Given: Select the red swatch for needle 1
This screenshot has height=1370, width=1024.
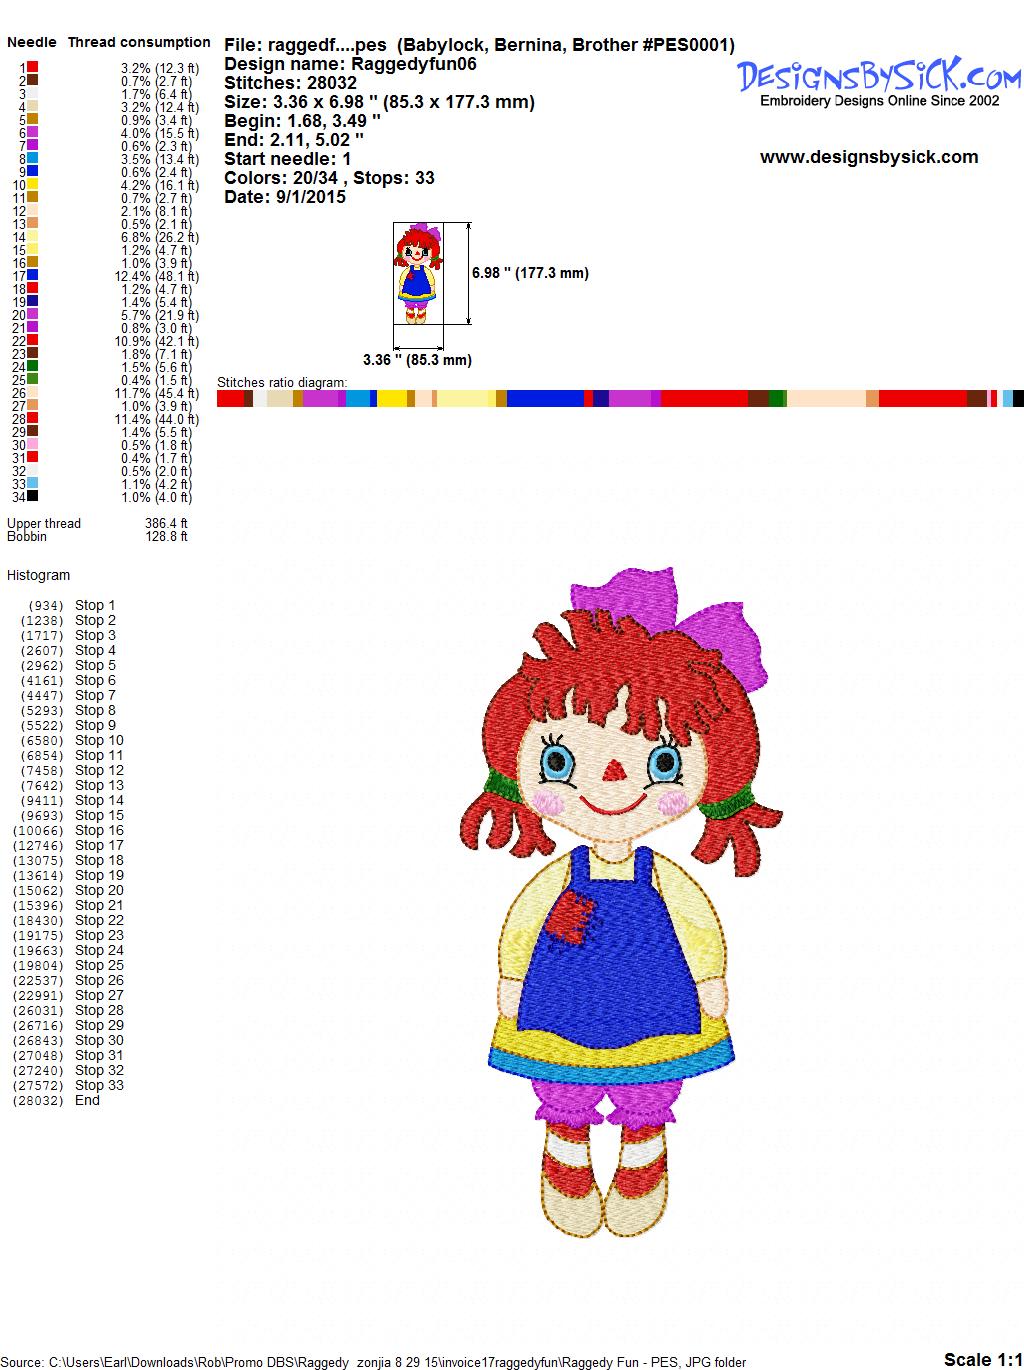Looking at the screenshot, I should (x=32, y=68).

--

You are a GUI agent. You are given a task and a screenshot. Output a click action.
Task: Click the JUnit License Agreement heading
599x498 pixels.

> _What the task asks_: Copy the items word for word, starting at the line that contains "Given: Select the red swatch for needle 1" and ending at the line that contains "Looking at the", with both of those lines included. Omit the pictures from your copy.

> _Expected answer_:
Given: Select the red swatch for needle 1
This screenshot has height=1370, width=1024.
Looking at the screenshot, I should (x=32, y=68).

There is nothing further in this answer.